Посмотрев на его руки, Юля опять удержалась, чтобы не задать законный вопрос: а о чем, собственно, они будут говорить?
– У меня обратного билета нет. А завтра тридцать первое, между прочим. Мне бы домой успеть, – напомнила Юля.
– Если все нормально пойдет, то завтра мы улетим вместе, – ответил Павел.
Услышав это «мы вместе», Юля проглотила следующий вопрос. Означает ли это что-то серьезное, или она все выдумывает на пустом месте, и дело, как всегда, закончится ссорой, задумалась она.
– А Бондаренко тоже будет у тебя дома? – поинтересовалась она.
– Нет, он в гостинице ночевал. Мы с тобой переговорим и в зависимости от результата позвоним ему и назначим встречу, – не вдаваясь в подробности, пояснил Павел. – Все, приехали.
Машина въехала в подземный гараж, оттуда на лифте они поднялись на двадцать первый этаж (Юля удивленно считала цифры в окошечке).
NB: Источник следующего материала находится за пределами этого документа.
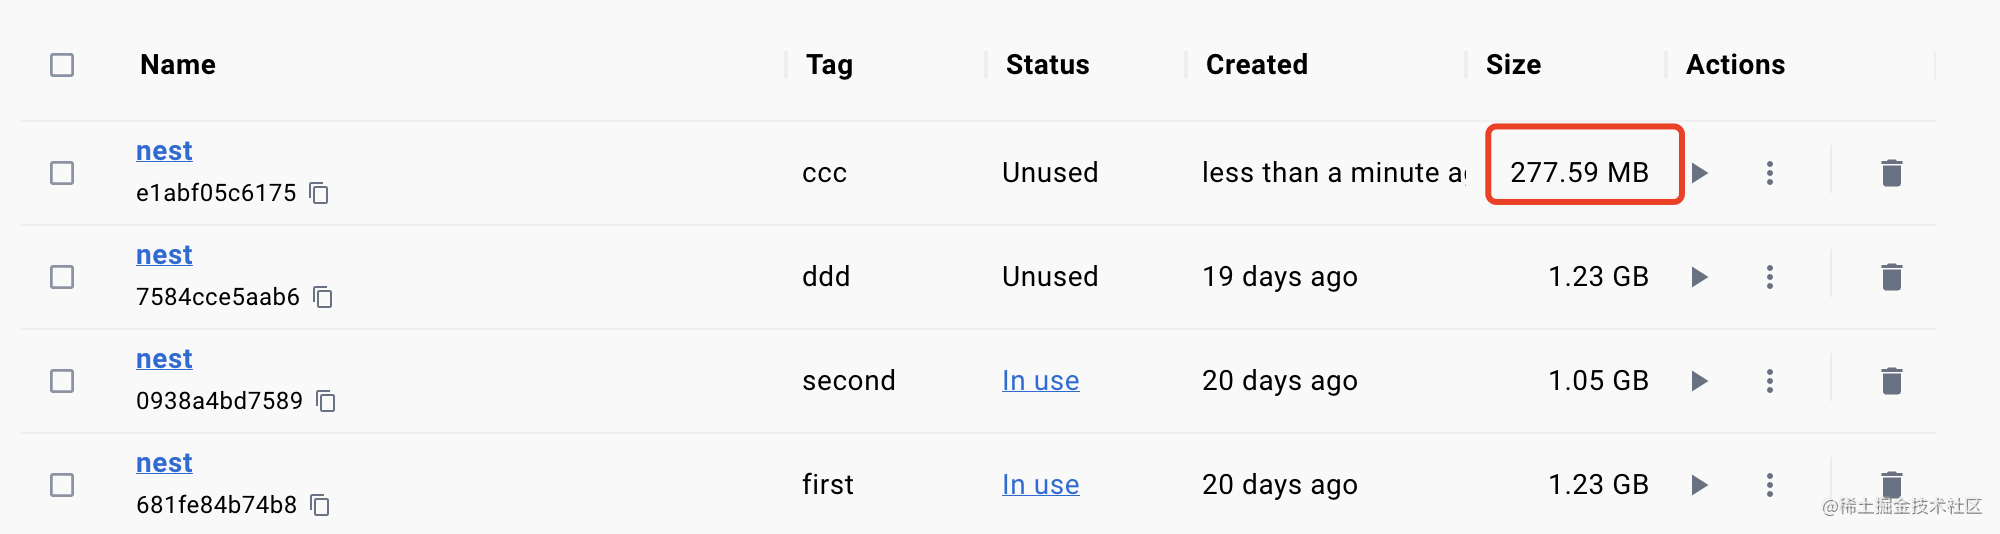Open more actions menu for ddd image
This screenshot has height=534, width=2000.
[x=1769, y=277]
– Проходи, – подтолкнул ее в прихожую Павел, потому что Юля замерла на пороге, искренне удивленная несусветными размерами прихожей и полным отсутствием вешалок – хоть на пол клади одежду. Была, правда, скамеечка на хитро изогнутых ножках, типа садовой, но полагалось ли складывать одежду на нее, Юля засомневалась.
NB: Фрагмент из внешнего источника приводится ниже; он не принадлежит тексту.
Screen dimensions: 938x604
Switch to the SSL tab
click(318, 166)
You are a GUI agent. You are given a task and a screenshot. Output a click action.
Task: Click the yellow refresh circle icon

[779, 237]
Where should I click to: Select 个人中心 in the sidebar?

Павел взял из ее рук пуховик и вдруг легко отодвинул одну из стен прихожей, за которой обнаружилось еще одно помещение. Туда он повесил свою куртку и ее пуховик и поставил обувь.
– У тебя не тесно. У нас в театре гардероб меньше, – оценила Юля.
Павел хмыкнул, но смолчал и провел ее в комнату, обставленную очень современно и очень неудобно: множество узких зеркал, стекло, пластик, металл, все серое, белое и блестящее, как снег за окном. Бр-р, она бы тут жить не хотела, бедный, бедный Павел. Кажется, фильм был с таким названием, там гениальный Олег Янковский Палена играл. И еще одна вещь сразу бросилась в глаза – большая фотография, на которой была она, Юля, в роли Идалии Полетики в спектакле «Но Твоя да будет воля…». Очень хорошая фотография, она сама бы от такой не отказалась.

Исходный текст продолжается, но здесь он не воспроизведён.